Written task a ::
In the bird hunting rig thread, what mileage does Steelheadfred hope to get out of his 2000 Chevy S10?

# Bird Hunting Rig - Lets See Yours!



## Steelheadfred (May 4, 2004)

I stole this topic from Fieldwalker, he posted it over on UJ.

Lets see your hunting rig, year, make, model, pro's, cons!


2000 Chevy S10 Ext. Cab, 3rd Door. 100k

Pros:

- Goes anywhere
- Good ground clearance
- Reliable (so far)
- Nice compact size, but plenty of room
- I beat on it, and it still works
- Great Suspension
- Very affordable as a used Vehicle and to repair, compared to the Toyota's ext.....
- Dog smell stays in Back not in cab like an SUV. 

Cons:

- Gas (anywhere but the high way)
- Only big enough for 2 adults and 3 dogs
- Chevy "rattles" everything from the AC, to the cup holder.
- Not the best pick up speed
- Tail Gate straps (broke)


I have the truck outfitted with a home made truck vault, it carry's guns, and supplies in the fall, and fly rods and fishing equipment in the spring. Really helps with storage, two dog kennels go on top, a medium Kennel goes in and out very easily if you need to add three dogs. I wish the windows on my topper were shop windows rather than slides. 

Over all this is a great truck for the hard core bird hunter with one partner and a couple three dogs. It has not given me a lick of trouble outside of basic maint. I have the fluids and good oil changed consistently, did the rear breaks myself. All the basic stuff. I hope to get 175k out of it, before it starts to nickel and dime me.
[/COLOR]


----------



## lowavenger96 (Dec 8, 2004)

2005 f-150 4X4 

PROS Newer truck 
Never had anything major happen yet 
traidding it in on a 07 this week
It fits my doggy condo good 









CONS
Lease do I need to say more 
Affraid of scraches due to lease 
4x4 will just get you more stuck


----------



## Hammerin' Hank (Nov 1, 2005)

Who's afraid of high gas prices  ?
Hank's riding in style again, although you can barely see him.









Traded in the the 2004 F150 FX4 for a new 2006. Gun dog sticker extra









They now come with the longer bed, about time. Now I have to start customizing it for hunting season.









Sean


----------



## BarryPatch (Jul 21, 2004)

Written task b ::
Print the listing below line for line, without the pictures.

Data extract ::
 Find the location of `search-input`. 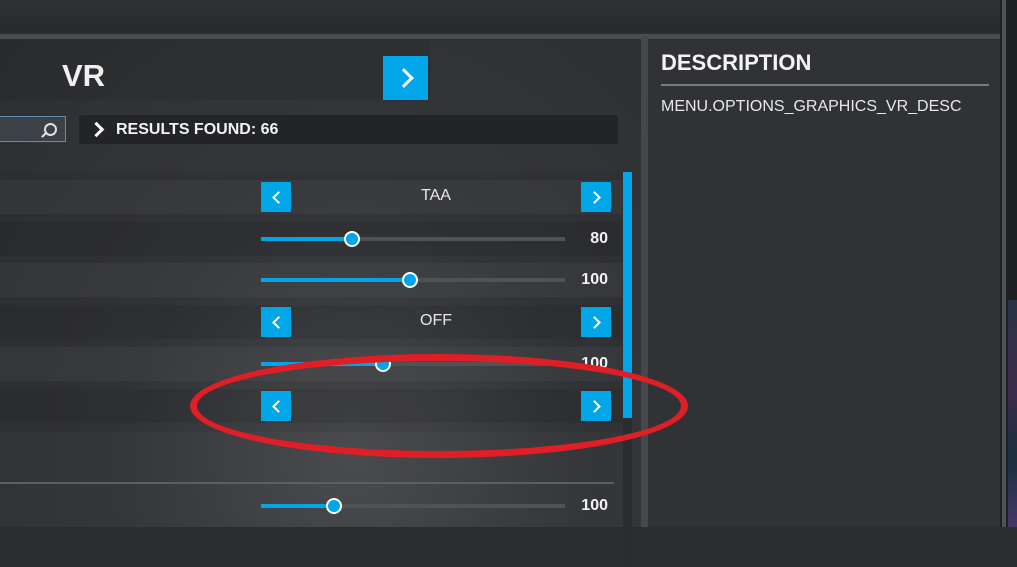

search-input is located at coordinates (33, 129).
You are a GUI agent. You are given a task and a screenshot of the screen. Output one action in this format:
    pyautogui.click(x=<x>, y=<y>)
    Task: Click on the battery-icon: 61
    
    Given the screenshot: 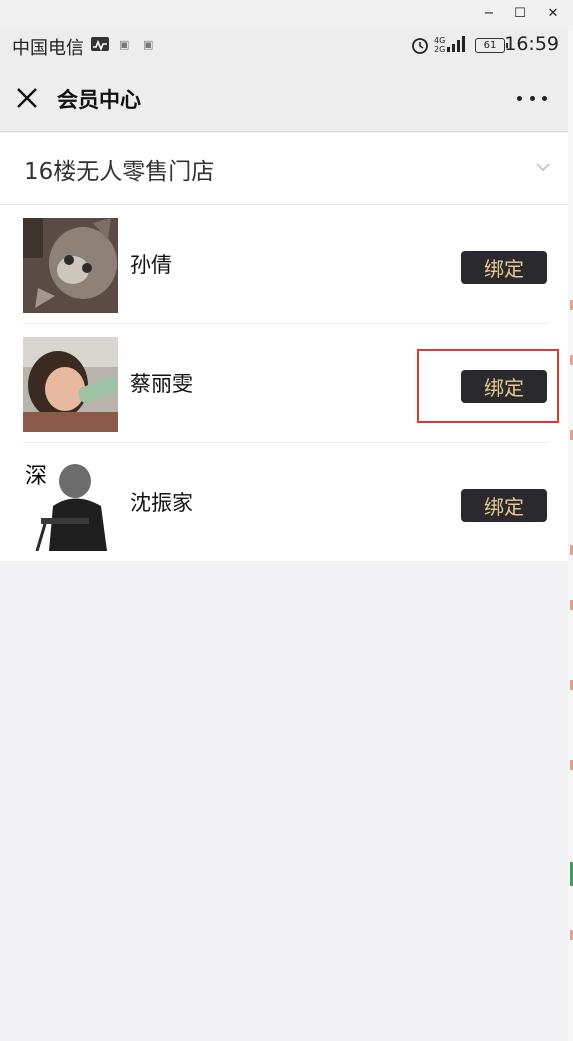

Final answer a ::
175k

Final answer b ::
 Find the location of `search-input`. 

search-input is located at coordinates (33, 129).
You are a GUI agent. You are given a task and a screenshot of the screen. Output one action in this format:
    pyautogui.click(x=<x>, y=<y>)
    Task: Click on the battery-icon: 61
    
    Given the screenshot: 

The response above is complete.